Viewing Alignments in IGV

You can read about viewing alignments in IGV here. We start by running

igv.sh

If required, we load a genome from file ~/Data/reference/Ecoli_MG1655/MG1655.fa, and after that we can load one or more r9_1d.*.bam files to see how they compare. Which one looks best? See if you can find a SNP.

Aligning events with Nanopolish EventAlign

Nanopolish was written by Jared Simpson and represents a suite of tools for aligning events to a reference sequence and working with those (using HMMs) to improve e.g. SNP calling and consensus accuracy

Nanopolish eventalign aligns the raw squiggle data directly to a reference genome, but requires a sequence-based alignment to guide it.

The command below is an example only. It won't work on the VM because nanopolish requires a set of fast5 read files corresponding to the fasta and bam, and that the headers in the fasta give the path to the corresponding reads.

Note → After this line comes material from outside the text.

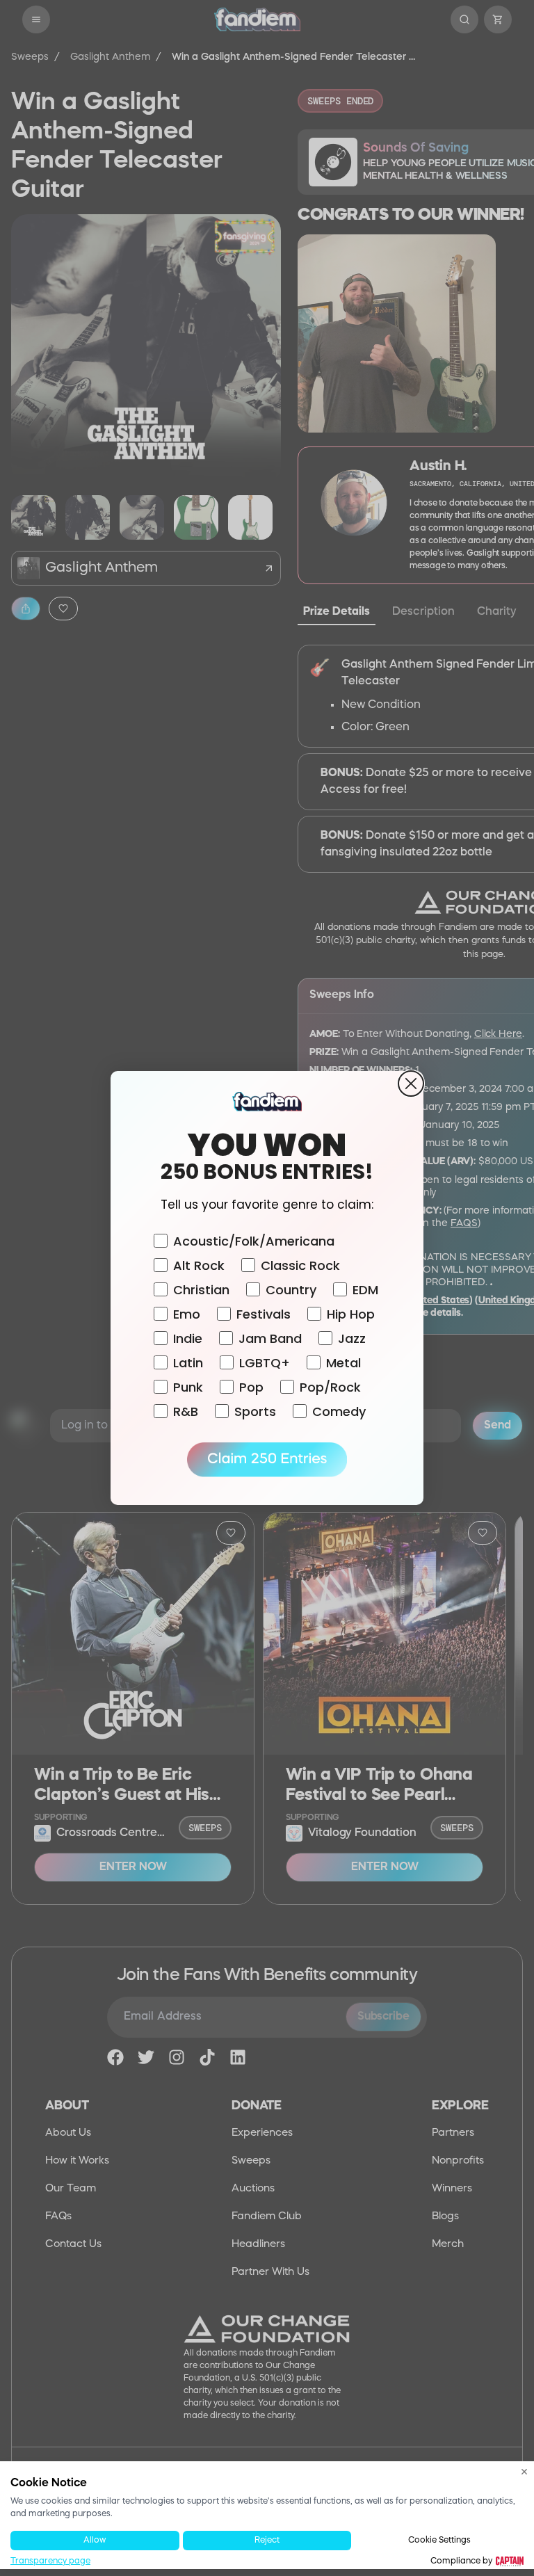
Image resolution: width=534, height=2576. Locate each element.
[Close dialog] (410, 1083)
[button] (267, 1459)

nanopolish eventalign --print-read-names --scale-events \
        --reads ~/Data/read_data/R9_1Drapid_2100000-2600000.fasta \
        -b r9_1d.bwa.bam -g Data/reference/Ecoli_MG1655/MG1655.fa \
        > Data/eventalign/test.eventalign.txt

# eventalign can also output SAM format with the --sam flag

We have a smaller dataset pre-run in Data/eventalign/singleread.eventalign.txt so let's take a look at that:

head ~/Data/eventalign/singleread.eventalign.txt

Now we can visualise in R

R
# Load the poRe library for the plot.as.squiggle function...
library(poRe)

# read in eventalign output as a data.frame
d <- read.table("~/Data/eventalign/singleread.eventalign.txt", header=TRUE, sep="\t")

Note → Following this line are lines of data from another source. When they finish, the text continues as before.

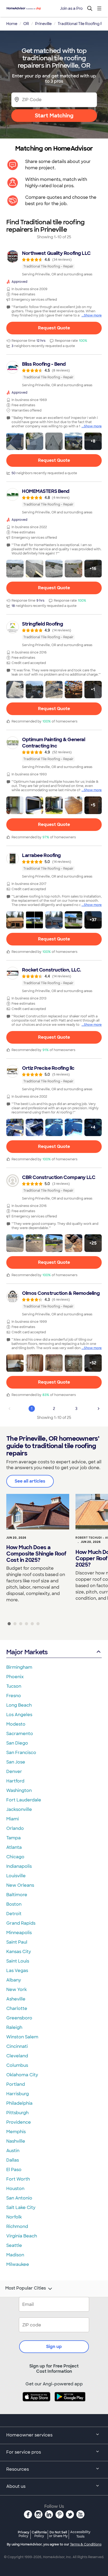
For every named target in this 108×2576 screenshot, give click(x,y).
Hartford (15, 1781)
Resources (17, 2469)
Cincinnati (17, 2046)
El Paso (13, 2169)
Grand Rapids (20, 1923)
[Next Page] (98, 1408)
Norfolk (14, 2217)
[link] (54, 263)
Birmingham (19, 1667)
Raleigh (14, 2027)
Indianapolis (19, 1866)
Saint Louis (17, 1961)
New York (16, 1989)
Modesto (15, 1724)
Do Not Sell (58, 2534)
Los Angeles (19, 1714)
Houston (15, 2188)
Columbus (17, 2065)
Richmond (17, 2226)
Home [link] (11, 23)
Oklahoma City (22, 2075)
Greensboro (19, 2018)
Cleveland (17, 2056)
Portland (15, 2084)
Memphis (16, 2131)
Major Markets (26, 1652)
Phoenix (15, 1677)
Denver (14, 1771)
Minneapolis (19, 1932)
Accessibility (80, 2534)
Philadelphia (19, 2103)
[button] (15, 441)
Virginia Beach (21, 2236)
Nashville (15, 2141)
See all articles (30, 1481)
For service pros (23, 2452)
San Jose (15, 1762)
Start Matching (54, 115)
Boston (13, 1904)
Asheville (15, 1999)
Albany (13, 1980)
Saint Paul (16, 1942)
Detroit (13, 1913)
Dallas (12, 2160)
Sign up (54, 2346)
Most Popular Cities (25, 2288)
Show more (93, 315)
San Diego (17, 1743)
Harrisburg (17, 2094)
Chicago (15, 1857)
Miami (12, 1819)
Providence (18, 2122)
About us (15, 2486)
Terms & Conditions (85, 2544)
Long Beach (19, 1705)
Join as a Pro (71, 8)
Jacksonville (19, 1809)
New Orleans (20, 1885)
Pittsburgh (17, 2113)
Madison (15, 2255)
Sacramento (19, 1733)
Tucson (13, 1686)
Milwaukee (17, 2264)
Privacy (23, 2534)
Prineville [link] (43, 23)
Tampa (13, 1838)
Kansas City (18, 1951)
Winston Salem (22, 2037)
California (39, 2534)
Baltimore (16, 1895)
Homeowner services (29, 2435)
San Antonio (19, 2198)
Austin (12, 2150)
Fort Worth (18, 2179)
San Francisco (21, 1752)
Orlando (15, 1828)
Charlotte (16, 2008)
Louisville (16, 1876)
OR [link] (26, 23)
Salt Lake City (20, 2207)
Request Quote (54, 328)
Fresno (13, 1695)
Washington (19, 1790)
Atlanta (14, 1847)
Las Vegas (17, 1970)
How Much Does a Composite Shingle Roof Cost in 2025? (36, 1553)
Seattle (14, 2245)
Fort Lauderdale (23, 1800)
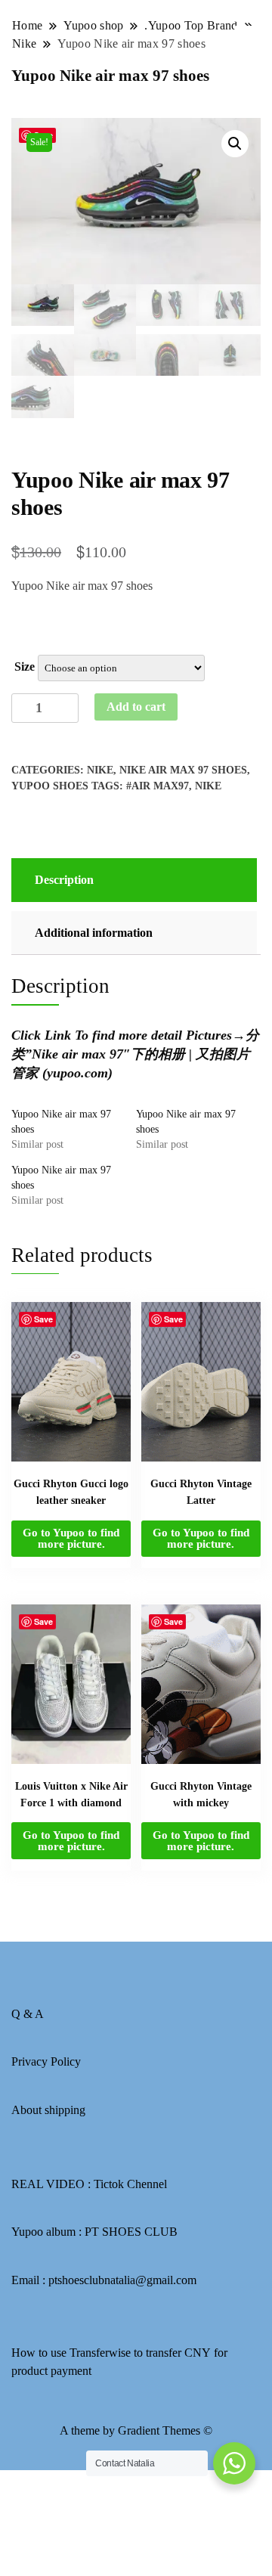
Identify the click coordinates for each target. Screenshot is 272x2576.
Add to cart (136, 706)
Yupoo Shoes (49, 786)
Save (43, 1319)
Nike (100, 770)
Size (24, 666)
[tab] (132, 880)
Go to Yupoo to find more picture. (71, 1538)
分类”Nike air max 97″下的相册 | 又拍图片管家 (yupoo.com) (135, 1054)
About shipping (48, 2109)
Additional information (94, 932)
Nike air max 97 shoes (183, 770)
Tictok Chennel (130, 2184)
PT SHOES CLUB (131, 2231)
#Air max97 (157, 786)
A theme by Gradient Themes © (136, 2430)
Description (64, 879)
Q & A (27, 2013)
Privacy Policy (46, 2061)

# let's just look at the template strand
dt <- d[d$strand=="t",]

# plot.as.squiggle is a utility function in R that takes a vector of
# numbers and plots them as if they were an event-driven nanopore
# squiggle.  We need this because in real nanopore data, the events
# are differing times apart, so can be hard to visualise, whereas
# plot.as.squiggle simply uses the same false time interval

# get data for the first 100 event means
em <- plot.as.squiggle(dt$event_level_mean[1:100], plot=FALSE)

# get data for the first 100 model means they are aligned to
mm <- plot.as.squiggle(dt$model_mean[1:100], plot=FALSE)

# plot and visualise
plot(em$times, em$means, type="l", ylab="mean signal", xlab="fake time")
lines(mm$times, mm$means, col="red")

Hairpins

Finally, we will take a brief look at hairpins. In 2D MinION reads, hairpins divide the template and complement components of a MinION read; hairpins are absent from 1D rapid reads.

The hairpins in 2D reads form a characteristic current signal that is detected at the start of the basecalling process and accurate detection is crucial to accurate basecalling.

As I will show in a demo, they look rather different in R7 and R9, and are not always easy to detect correctly.